With its last release, Dune, Villeneuve ventured to adapt (half of) one of the most renowned but notoriously dense sci-fi stories of all time. By many indications, he succeeded. Corn Dune This is not the first time that Villeneuve has dared to offer a new take on an iconic sci-fi property.
Indeed, 2017 Blade Runner 2049 served as a kind of conceptual essay for his work on Dune, following on the hugely influential and revered 1982 original by Ridley Scott with a full-scale sequel. A 164-minute slow-burning sci-fi noir sleuth, Blade Runner 2049 was (perhaps unsurprisingly) commercially unsuccessful in theaters. But his fan base only grew in the years that followed.
Blade Runner 2049 is now streaming on HBO Max. Here’s why we recommend you research it as soon as possible – perhaps after watching Villeneuve’s final space odyssey.
Throughout his astonishing execution, Blade Runner 2049 follows K (Ryan Gosling), a detective investigating the death of a pregnant woman on the outskirts of dystopian, walled-up Los Angeles. Villeneuve’s story seldom strays from K, devoting his execution time to exploring the character’s beliefs and desires, all of which are gradually but surely cast into disarray as he learns more over the course of the course. of his investigation.
As K, a replicant of the right side of the law, Gosling is appropriately restrained and vulnerable – a closed loner who has long given up on his dream of being, as one character in the film puts it, “a real boy.” When we meet K, he literally sleeps behind the wheel. But as Blade Runner 2049 unfolds, K’s desire for his emotions and experiences to be validated as “real” is palpable. In this sense it is 2049‘s Roy Batty (Rutger Hauer) – whether Batty’s fanatical efforts to come to terms with his existence were replaced by deep existential uncertainty.
K has a relationship with Joi (a scene-stealing Ana de Armas), his holographic companion. Is the love between them real, or just the result of her being programmed to give him what he wants? To that end, are K’s memories really his, or just implants placed in him at the time of his creation? K is led to ask these questions, thematically linking the sequel to the original.
In truth Blade runner fashion, 2049 doesn’t give K easy answers or the validation he’s looking for. Instead, the film puts him face-to-face with characters like Sylvia Hoeks’ memorably vicious Luv, a replicant who prides himself on being “the best” of her kind, as well as an older Rick Deckard (a Harrison gruff but fascinating Ford), who has long since given up asking the questions that plague K. Each character’s attitude contributes to further questioning K.’s belief system.

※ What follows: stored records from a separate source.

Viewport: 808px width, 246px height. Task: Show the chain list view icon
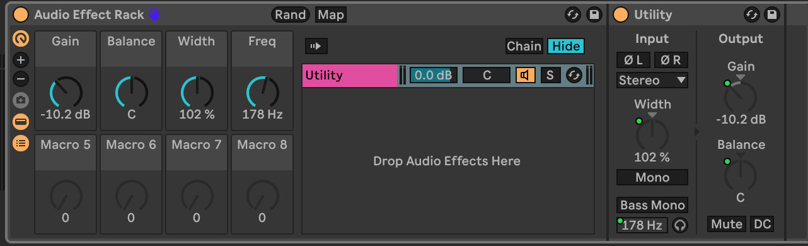[x=21, y=143]
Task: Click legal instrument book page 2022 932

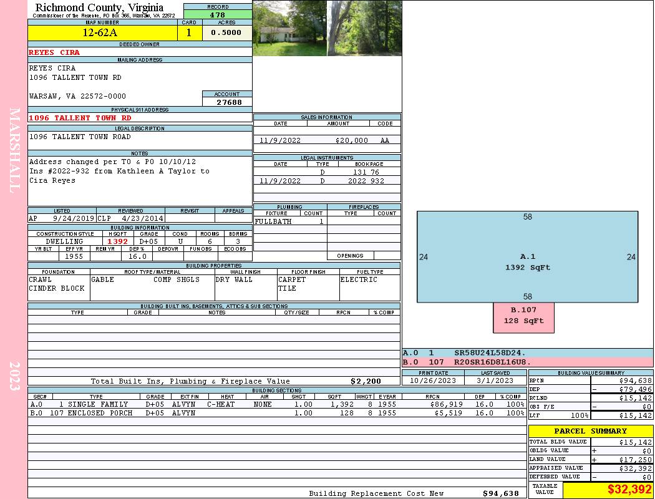Action: pos(368,181)
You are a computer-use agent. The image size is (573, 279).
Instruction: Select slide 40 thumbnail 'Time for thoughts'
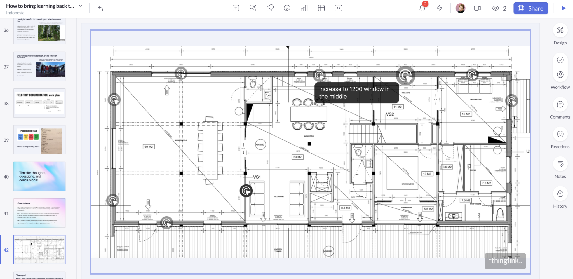pos(39,176)
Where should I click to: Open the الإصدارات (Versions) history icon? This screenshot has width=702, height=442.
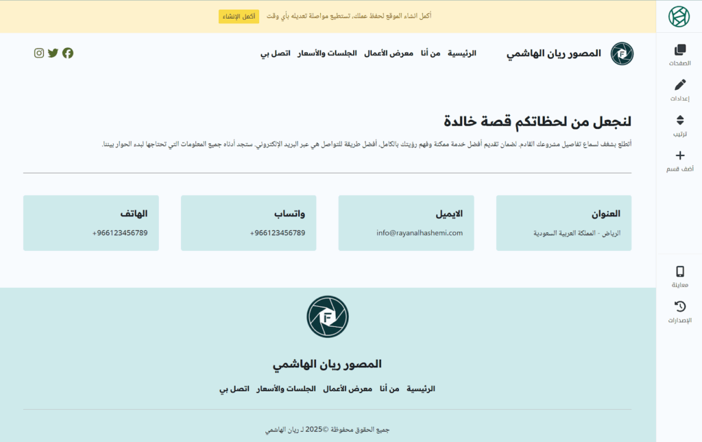[679, 307]
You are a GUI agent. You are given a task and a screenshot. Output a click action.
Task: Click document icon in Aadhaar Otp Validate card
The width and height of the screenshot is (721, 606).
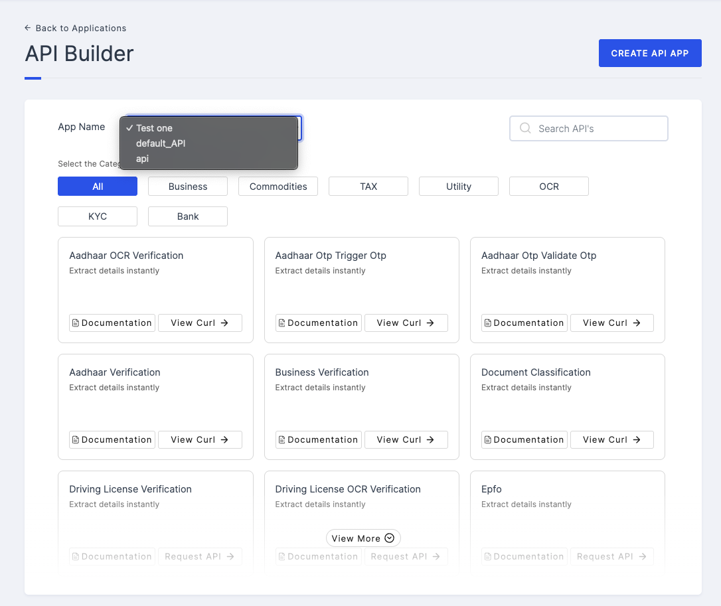click(x=488, y=323)
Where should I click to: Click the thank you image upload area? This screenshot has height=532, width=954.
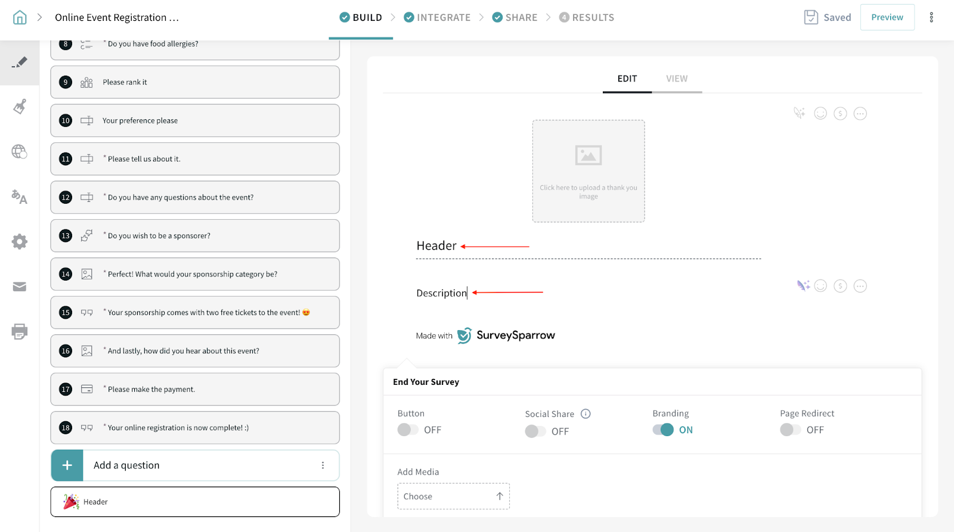588,171
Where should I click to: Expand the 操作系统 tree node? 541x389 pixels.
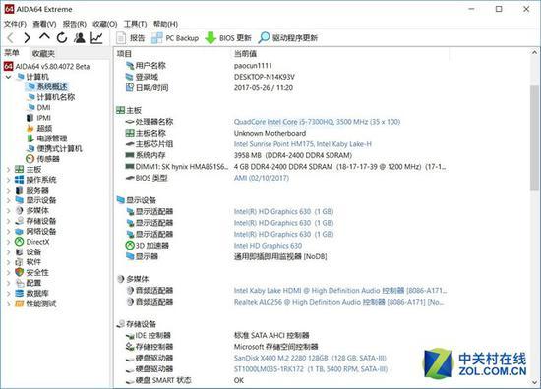click(x=9, y=180)
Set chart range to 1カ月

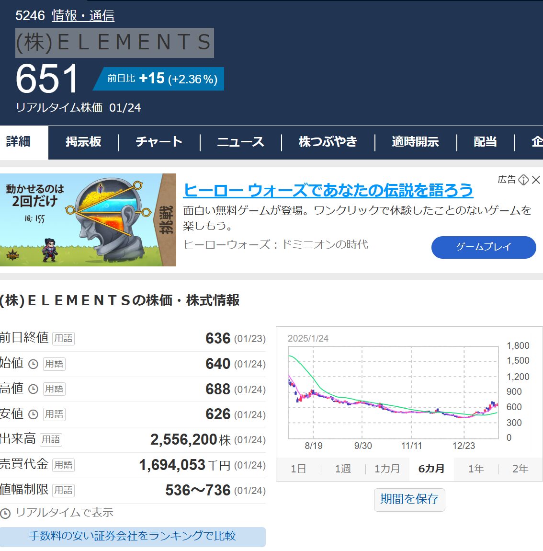click(387, 469)
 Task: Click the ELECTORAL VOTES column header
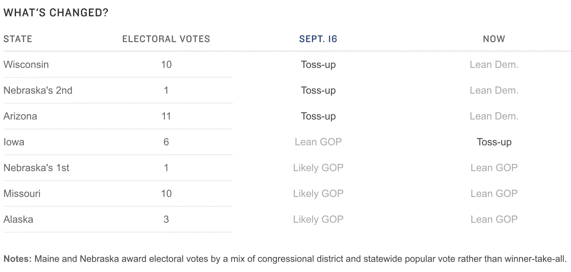pyautogui.click(x=166, y=39)
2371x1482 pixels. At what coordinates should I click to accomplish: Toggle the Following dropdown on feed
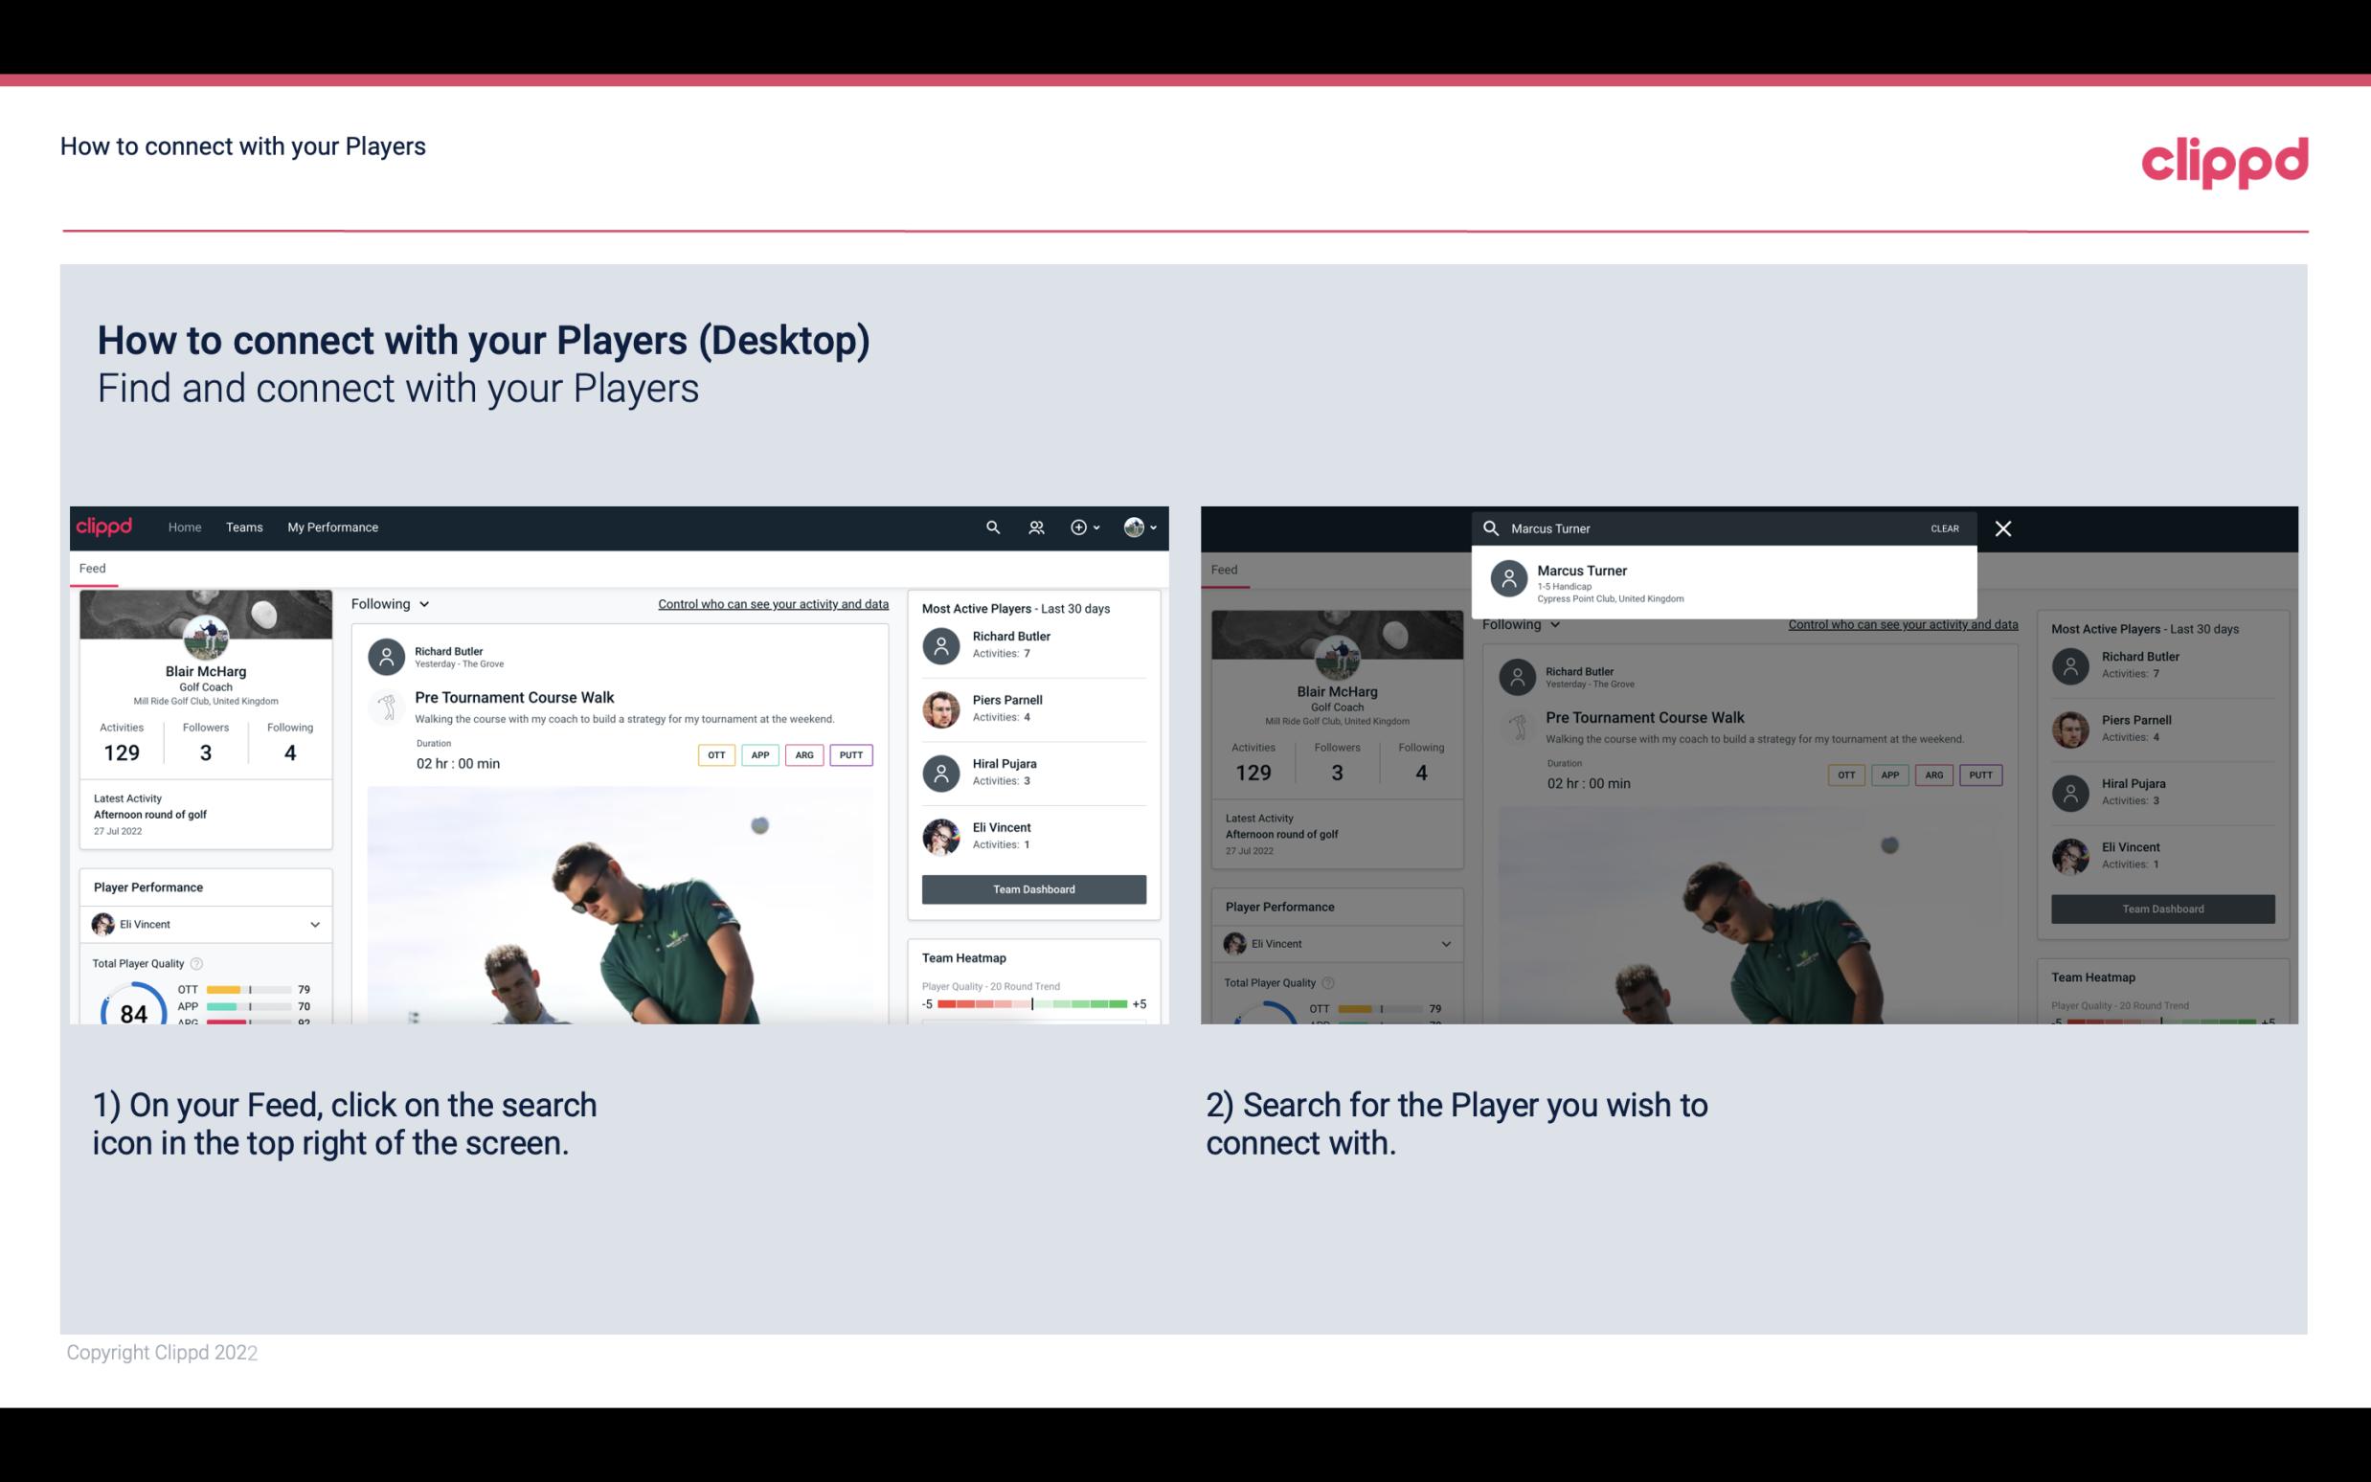click(x=389, y=601)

Of course we can’t talk about it Blade Runner 2049 not to mention Roger Deakins. One of Villeneuve’s frequent collaborators, Deakins brings visual art to Blade runner 2049, fill the frames with unforgettable images.
With an impressive budget and sets designed to suit his majestic shooting style, Deakins is the MVP of Blade Runner 2049 – and the film ended up earning him his long-awaited debut Oscar for Best Cinematography. Turn Blade Runner 2049 literally anytime, and you’ll see why. It is the most breathtaking sci-fi film of the 2010s, if not the best Hollywood film of the 21st century to date.
In its most basic form, Blade Runner 2049 is a Philip Marlowe-style detective story disguised as an elegant cyberpunk thriller, with a narrative as curvy, ruminating, and brooding as this description suggests. But as in 2016 Arrival, it’s also a film that, over the course of its duration, slowly reveals itself as an emotional and upbeat story about the importance of connection.
In this way, Blade Runner 2049 answers questions asked by his predecessor in not answer them. He chooses to embrace the ambiguity and in doing so reveals the poetry hidden in the haze of uncertainty of this dark sci-fi world. It’s about as alluring and haunting as a sci-fi movie can get.
Blade Runner 2049 is available to stream now on HBO Max.